Tidak hanya berdampak pada produktivitas, tetapi juga menambah beban negara. Menghadapi fenomena ini, semua sektor dan lapisan masyarakat perlu aktif berkontribusi dalam meningkatkan kualitas kesehatan masyarakat.

Tidak ada waktu untuk tunda-tunda atau mengabaikan situasi yang ada, itu sebabnya program MBG menjadi strategis.

Melalui program MBG, yang merupakan investasi gizi dalam pembangunan, memainkan peran yang sangat krusial.

Betapa pentingnya investasi gizi untuk pembangunan manusia, tercermin dari penelitian yang dilakukan panel ahli yang terdiri atas para ekonom terkemuka dunia, dan dituangkan dalam The Copenhagen Consensus 2012.

Panel ahli tersebut mengidentifikasi bahwa gizi dapat membantu memutus lingkaran kemiskinan dan meningkatkan PDB negara 2 hingga 3 persen per tahun.

Dengan menginvestasi 1 dolar AS pada gizi dapat memberikan hasil 30 dolar AS, dalam bentuk peningkatan kesehatan, pendidikan, dan produktivitas ekonomi.

Program MBG akan mencetak individu-individu yang sehat dengan nutrisi yang mencukupi.

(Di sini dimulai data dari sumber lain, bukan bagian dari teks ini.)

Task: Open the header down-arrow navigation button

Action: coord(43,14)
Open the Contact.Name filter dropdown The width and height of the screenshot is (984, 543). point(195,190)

Keluarga sehat dengan nutrisi yang mencukupi merupakan pra-kondisi untuk mencapai tujuan-tujuan pembangunan lainnya, karena tidak mungkin kita dapat merealisasikan sumber daya manusia yang kompetitif tanpa dasar-dasar tersebut.

Tantangan ke depan dalam kerangka pembangunan gizi masyarakat, khususnya dalam upaya memanfaatkan periode bonus demografi secara optimal, masih butuh ikhtiar lebih keras.

Ini merupakan tugas bersama, baik sektor pemerintah, penyuluh gizi dan kesehatan, tenaga pendidikan, sektor swasta, maupun masyarakat sendiri, untuk bekerja keras, memastikan agar program MBG bisa membentuk generasi baru unggul dan cerdas.

Dengan asupan bergizi, kerja keras dari para talenta muda di bidang sains (kedokteran, fisika, kimia), humaniora (sastra, perdamaian), dan ekonomi, rasanya bukan impian berlebihan, saat dekat-dekat tahun emas Indonesia (2045), bahkan mungkin lebih cepat, salah satu dari Generasi Z atau Alpha Indonesia akan terbang ke Stockholm (Swedia), untuk menerima hadiah paling bergengsi di level global.

Ada kesan, dan berdasarkan statistik, hadiah Nobel (utamanya bidang sains) lebih sering dimenangkan oleh peneliti atau akademisi yang berasal dari negara maju, seperti AS, negara kawasan Eropa Barat, termasuk Jepang.

Ini saatnya bagi Indonesia untuk mengambil bagian. Mengingat potensi periset muda Indonesia juga semakin terbilang besar, terlebih disertai dukungan program makan bergizi gratis.

*) Penulis adalah Dosen UCIC, Cirebon.